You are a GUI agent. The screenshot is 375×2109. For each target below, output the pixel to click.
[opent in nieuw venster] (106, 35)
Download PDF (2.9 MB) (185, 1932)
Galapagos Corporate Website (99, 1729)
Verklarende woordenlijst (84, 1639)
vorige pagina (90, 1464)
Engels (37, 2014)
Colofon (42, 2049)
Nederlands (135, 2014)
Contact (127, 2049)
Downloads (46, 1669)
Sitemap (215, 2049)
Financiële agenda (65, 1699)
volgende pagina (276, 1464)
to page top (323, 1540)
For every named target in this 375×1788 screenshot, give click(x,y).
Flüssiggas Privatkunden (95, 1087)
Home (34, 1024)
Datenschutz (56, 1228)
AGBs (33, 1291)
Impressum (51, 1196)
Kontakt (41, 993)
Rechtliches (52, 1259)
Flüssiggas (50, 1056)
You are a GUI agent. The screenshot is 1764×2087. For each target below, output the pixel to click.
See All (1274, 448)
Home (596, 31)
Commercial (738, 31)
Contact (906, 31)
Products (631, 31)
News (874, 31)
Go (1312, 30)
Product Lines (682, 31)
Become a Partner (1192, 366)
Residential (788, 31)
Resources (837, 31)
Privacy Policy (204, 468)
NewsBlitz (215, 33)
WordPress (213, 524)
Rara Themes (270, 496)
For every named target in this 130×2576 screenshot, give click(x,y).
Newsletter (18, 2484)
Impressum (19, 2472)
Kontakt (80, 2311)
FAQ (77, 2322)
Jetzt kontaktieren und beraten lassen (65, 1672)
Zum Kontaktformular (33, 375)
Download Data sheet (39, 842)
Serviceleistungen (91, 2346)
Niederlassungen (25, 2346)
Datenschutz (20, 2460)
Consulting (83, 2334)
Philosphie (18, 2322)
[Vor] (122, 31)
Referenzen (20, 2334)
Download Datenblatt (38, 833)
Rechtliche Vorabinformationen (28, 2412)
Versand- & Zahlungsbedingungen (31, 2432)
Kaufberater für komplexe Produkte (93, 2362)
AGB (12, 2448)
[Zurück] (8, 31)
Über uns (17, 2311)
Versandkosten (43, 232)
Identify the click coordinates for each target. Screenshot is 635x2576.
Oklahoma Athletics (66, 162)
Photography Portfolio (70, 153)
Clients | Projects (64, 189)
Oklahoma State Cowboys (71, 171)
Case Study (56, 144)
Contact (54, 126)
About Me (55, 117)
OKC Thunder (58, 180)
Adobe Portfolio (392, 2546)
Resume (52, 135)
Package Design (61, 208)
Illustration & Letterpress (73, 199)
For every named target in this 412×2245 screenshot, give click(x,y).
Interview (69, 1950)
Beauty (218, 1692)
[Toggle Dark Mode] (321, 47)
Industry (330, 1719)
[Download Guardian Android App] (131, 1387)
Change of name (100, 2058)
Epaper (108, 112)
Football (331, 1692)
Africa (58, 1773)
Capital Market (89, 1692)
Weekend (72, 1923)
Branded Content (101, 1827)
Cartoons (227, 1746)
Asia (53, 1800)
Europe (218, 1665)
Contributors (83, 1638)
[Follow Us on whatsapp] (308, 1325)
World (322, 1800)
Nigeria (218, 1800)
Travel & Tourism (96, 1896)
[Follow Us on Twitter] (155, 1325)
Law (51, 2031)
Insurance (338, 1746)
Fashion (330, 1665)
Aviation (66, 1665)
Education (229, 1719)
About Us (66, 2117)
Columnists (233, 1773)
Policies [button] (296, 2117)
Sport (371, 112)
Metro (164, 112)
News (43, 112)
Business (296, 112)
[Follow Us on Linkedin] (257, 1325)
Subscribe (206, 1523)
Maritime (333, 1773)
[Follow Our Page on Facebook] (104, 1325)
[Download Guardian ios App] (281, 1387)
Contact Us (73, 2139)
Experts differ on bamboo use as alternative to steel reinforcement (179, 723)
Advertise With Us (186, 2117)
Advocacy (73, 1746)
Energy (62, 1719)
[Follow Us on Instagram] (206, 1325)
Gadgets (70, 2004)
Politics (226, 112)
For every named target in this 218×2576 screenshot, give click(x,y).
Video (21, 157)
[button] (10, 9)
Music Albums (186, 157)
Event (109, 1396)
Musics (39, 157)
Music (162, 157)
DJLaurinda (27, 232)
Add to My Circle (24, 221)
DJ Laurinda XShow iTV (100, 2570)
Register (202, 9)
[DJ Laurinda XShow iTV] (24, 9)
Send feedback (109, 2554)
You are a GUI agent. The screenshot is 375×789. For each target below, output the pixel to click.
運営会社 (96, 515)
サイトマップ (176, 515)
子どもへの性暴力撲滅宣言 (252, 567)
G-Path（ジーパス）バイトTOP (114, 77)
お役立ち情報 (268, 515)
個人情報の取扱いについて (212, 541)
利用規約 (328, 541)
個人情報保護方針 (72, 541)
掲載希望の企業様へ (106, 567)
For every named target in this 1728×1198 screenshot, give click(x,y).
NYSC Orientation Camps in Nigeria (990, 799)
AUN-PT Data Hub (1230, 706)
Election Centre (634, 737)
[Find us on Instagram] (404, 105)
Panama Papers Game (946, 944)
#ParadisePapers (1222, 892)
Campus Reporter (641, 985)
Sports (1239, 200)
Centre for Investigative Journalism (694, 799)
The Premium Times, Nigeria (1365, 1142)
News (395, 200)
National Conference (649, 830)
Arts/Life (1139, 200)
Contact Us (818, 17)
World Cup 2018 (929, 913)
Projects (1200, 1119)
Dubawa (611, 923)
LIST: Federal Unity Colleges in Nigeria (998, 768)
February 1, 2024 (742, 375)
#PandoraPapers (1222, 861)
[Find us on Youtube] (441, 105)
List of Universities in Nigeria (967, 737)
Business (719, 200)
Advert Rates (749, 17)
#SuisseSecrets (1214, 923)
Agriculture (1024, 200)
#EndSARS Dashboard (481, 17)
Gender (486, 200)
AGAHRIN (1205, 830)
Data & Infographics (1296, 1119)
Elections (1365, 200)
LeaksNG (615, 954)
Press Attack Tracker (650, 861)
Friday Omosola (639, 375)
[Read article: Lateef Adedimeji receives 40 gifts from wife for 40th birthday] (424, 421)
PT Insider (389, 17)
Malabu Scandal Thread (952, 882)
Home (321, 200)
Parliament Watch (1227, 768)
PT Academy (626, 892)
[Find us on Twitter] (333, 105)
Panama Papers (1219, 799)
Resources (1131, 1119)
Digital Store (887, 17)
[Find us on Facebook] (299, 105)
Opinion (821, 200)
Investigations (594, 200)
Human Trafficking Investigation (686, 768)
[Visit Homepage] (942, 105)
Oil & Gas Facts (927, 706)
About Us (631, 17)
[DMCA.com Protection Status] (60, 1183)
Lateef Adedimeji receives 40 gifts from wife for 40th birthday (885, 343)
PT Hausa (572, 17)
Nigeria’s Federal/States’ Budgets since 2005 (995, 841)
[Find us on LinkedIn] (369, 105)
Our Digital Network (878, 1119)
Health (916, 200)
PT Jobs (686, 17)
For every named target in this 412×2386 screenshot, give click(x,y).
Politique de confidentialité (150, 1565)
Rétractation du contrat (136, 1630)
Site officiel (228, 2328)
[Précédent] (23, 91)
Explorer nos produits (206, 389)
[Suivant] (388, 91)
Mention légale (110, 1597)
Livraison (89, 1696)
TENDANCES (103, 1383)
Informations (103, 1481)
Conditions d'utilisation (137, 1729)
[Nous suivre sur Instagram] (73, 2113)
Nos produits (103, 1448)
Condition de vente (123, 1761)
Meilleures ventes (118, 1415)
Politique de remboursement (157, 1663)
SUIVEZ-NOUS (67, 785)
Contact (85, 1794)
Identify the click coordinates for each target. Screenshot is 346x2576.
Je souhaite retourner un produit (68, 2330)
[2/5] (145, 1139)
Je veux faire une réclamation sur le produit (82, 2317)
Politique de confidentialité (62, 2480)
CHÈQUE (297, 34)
****************
> **Task requirements**
A verbatim copy of the listing is needed.

> **Expected answer**
You are a GUI agent. The screenshot is 375×2109. For each target below, output the pixel to click.
[opent in nieuw venster] (106, 35)
Download PDF (2.9 MB) (185, 1932)
Galapagos Corporate Website (99, 1729)
Verklarende woordenlijst (84, 1639)
vorige pagina (90, 1464)
Engels (37, 2014)
Colofon (42, 2049)
Nederlands (135, 2014)
Contact (127, 2049)
Downloads (46, 1669)
Sitemap (215, 2049)
Financiële agenda (65, 1699)
volgende pagina (276, 1464)
to page top (323, 1540)
For every named target in this 375×1788 screenshot, give click(x,y).
Flüssiggas Privatkunden (95, 1087)
Home (34, 1024)
Datenschutz (56, 1228)
AGBs (33, 1291)
Impressum (51, 1196)
Kontakt (41, 993)
Rechtliches (52, 1259)
Flüssiggas (50, 1056)
You are a GUI agent. The screenshot is 1764×2087. For each target below, output the pixel to click.
See All (1274, 448)
Home (596, 31)
Commercial (738, 31)
Contact (906, 31)
Products (631, 31)
News (874, 31)
Go (1312, 30)
Product Lines (682, 31)
Become a Partner (1192, 366)
Residential (788, 31)
Resources (837, 31)
Privacy Policy (204, 468)
NewsBlitz (215, 33)
WordPress (213, 524)
Rara Themes (270, 496)
For every named target in this 130×2576 screenshot, give click(x,y).
Newsletter (18, 2484)
Impressum (19, 2472)
Kontakt (80, 2311)
FAQ (77, 2322)
Jetzt kontaktieren und beraten lassen (65, 1672)
Zum Kontaktformular (33, 375)
Download Data sheet (39, 842)
Serviceleistungen (91, 2346)
Niederlassungen (25, 2346)
Datenschutz (20, 2460)
Consulting (83, 2334)
Philosphie (18, 2322)
[Vor] (122, 31)
Referenzen (20, 2334)
Download Datenblatt (38, 833)
Rechtliche Vorabinformationen (28, 2412)
Versand- & Zahlungsbedingungen (31, 2432)
Kaufberater für komplexe Produkte (93, 2362)
AGB (12, 2448)
[Zurück] (8, 31)
Über uns (17, 2311)
Versandkosten (43, 232)
Identify the click coordinates for each target. Screenshot is 635x2576.
Oklahoma Athletics (66, 162)
Photography Portfolio (70, 153)
Clients | Projects (64, 189)
Oklahoma State Cowboys (71, 171)
Case Study (56, 144)
Contact (54, 126)
About Me (55, 117)
OKC Thunder (58, 180)
Adobe Portfolio (392, 2546)
Resume (52, 135)
Package Design (61, 208)
Illustration & Letterpress (73, 199)
For every named target in this 412×2245 screenshot, give click(x,y).
Interview (69, 1950)
Beauty (218, 1692)
[Toggle Dark Mode] (321, 47)
Industry (330, 1719)
[Download Guardian Android App] (131, 1387)
Change of name (100, 2058)
Epaper (108, 112)
Football (331, 1692)
Africa (58, 1773)
Capital Market (89, 1692)
Weekend (72, 1923)
Branded Content (101, 1827)
Cartoons (227, 1746)
Asia (53, 1800)
Europe (218, 1665)
Contributors (83, 1638)
[Follow Us on whatsapp] (308, 1325)
World (322, 1800)
Nigeria (218, 1800)
Travel & Tourism (96, 1896)
[Follow Us on Twitter] (155, 1325)
Law (51, 2031)
Insurance (338, 1746)
Fashion (330, 1665)
Aviation (66, 1665)
Education (229, 1719)
About Us (66, 2117)
Columnists (233, 1773)
Policies [button] (296, 2117)
Sport (371, 112)
Metro (164, 112)
News (43, 112)
Business (296, 112)
[Follow Us on Linkedin] (257, 1325)
Subscribe (206, 1523)
Maritime (333, 1773)
[Follow Our Page on Facebook] (104, 1325)
[Download Guardian ios App] (281, 1387)
Contact Us (73, 2139)
Experts differ on bamboo use as alternative to steel reinforcement (179, 723)
Advertise With Us (186, 2117)
Advocacy (73, 1746)
Energy (62, 1719)
[Follow Us on Instagram] (206, 1325)
Gadgets (70, 2004)
Politics (226, 112)
For every named target in this 218×2576 screenshot, give click(x,y).
Video (21, 157)
[button] (10, 9)
Music Albums (186, 157)
Event (109, 1396)
Musics (39, 157)
Music (162, 157)
DJLaurinda (27, 232)
Add to My Circle (24, 221)
DJ Laurinda XShow iTV (100, 2570)
Register (202, 9)
[DJ Laurinda XShow iTV] (24, 9)
Send feedback (109, 2554)
You are a GUI agent. The screenshot is 375×789. For each target below, output the pixel to click.
運営会社 (96, 515)
サイトマップ (176, 515)
子どもへの性暴力撲滅宣言 (252, 567)
G-Path（ジーパス）バイトTOP (114, 77)
お役立ち情報 (268, 515)
個人情報の取扱いについて (212, 541)
利用規約 (328, 541)
個人情報保護方針 (72, 541)
掲載希望の企業様へ (106, 567)
For every named target in this 1728×1198 screenshot, give click(x,y).
NYSC Orientation Camps in Nigeria (990, 799)
AUN-PT Data Hub (1230, 706)
Election Centre (634, 737)
[Find us on Instagram] (404, 105)
Panama Papers Game (946, 944)
#ParadisePapers (1222, 892)
Campus Reporter (641, 985)
Sports (1239, 200)
Centre for Investigative Journalism (694, 799)
The Premium Times, Nigeria (1365, 1142)
News (395, 200)
National Conference (649, 830)
Arts/Life (1139, 200)
Contact Us (818, 17)
World Cup 2018 (929, 913)
Projects (1200, 1119)
Dubawa (611, 923)
LIST: Federal Unity Colleges in Nigeria (998, 768)
February 1, 2024 (742, 375)
#PandoraPapers (1222, 861)
[Find us on Youtube] (441, 105)
List of Universities in Nigeria (967, 737)
Business (719, 200)
Advert Rates (749, 17)
#SuisseSecrets (1214, 923)
Agriculture (1024, 200)
#EndSARS Dashboard (481, 17)
Gender (486, 200)
AGAHRIN (1205, 830)
Data & Infographics (1296, 1119)
Elections (1365, 200)
LeaksNG (615, 954)
Press Attack Tracker (650, 861)
Friday Omosola (639, 375)
[Read article: Lateef Adedimeji receives 40 gifts from wife for 40th birthday] (424, 421)
PT Insider (389, 17)
Malabu Scandal Thread (952, 882)
Home (321, 200)
Parliament Watch (1227, 768)
PT Academy (626, 892)
[Find us on Twitter] (333, 105)
Panama Papers (1219, 799)
Resources (1131, 1119)
Digital Store (887, 17)
[Find us on Facebook] (299, 105)
Opinion (821, 200)
Investigations (594, 200)
Human Trafficking Investigation (686, 768)
[Visit Homepage] (942, 105)
Oil & Gas Facts (927, 706)
About Us (631, 17)
[DMCA.com Protection Status] (60, 1183)
Lateef Adedimeji receives 40 gifts from wife for 40th birthday (885, 343)
PT Hausa (572, 17)
Nigeria’s Federal/States’ Budgets since 2005 (995, 841)
[Find us on LinkedIn] (369, 105)
Our Digital Network (878, 1119)
Health (916, 200)
PT Jobs (686, 17)
For every named target in this 412×2386 screenshot, give click(x,y).
Politique de confidentialité (150, 1565)
Rétractation du contrat (136, 1630)
Site officiel (228, 2328)
[Précédent] (23, 91)
Explorer nos produits (206, 389)
[Suivant] (388, 91)
Mention légale (110, 1597)
Livraison (89, 1696)
TENDANCES (103, 1383)
Informations (103, 1481)
Conditions d'utilisation (137, 1729)
[Nous suivre sur Instagram] (73, 2113)
Nos produits (103, 1448)
Condition de vente (123, 1761)
Meilleures ventes (118, 1415)
Politique de remboursement (157, 1663)
SUIVEZ-NOUS (67, 785)
Contact (85, 1794)
Identify the click coordinates for each target. Screenshot is 346x2576.
Je souhaite retourner un produit (68, 2330)
[2/5] (145, 1139)
Je veux faire une réclamation sur le produit (82, 2317)
Politique de confidentialité (62, 2480)
CHÈQUE (297, 34)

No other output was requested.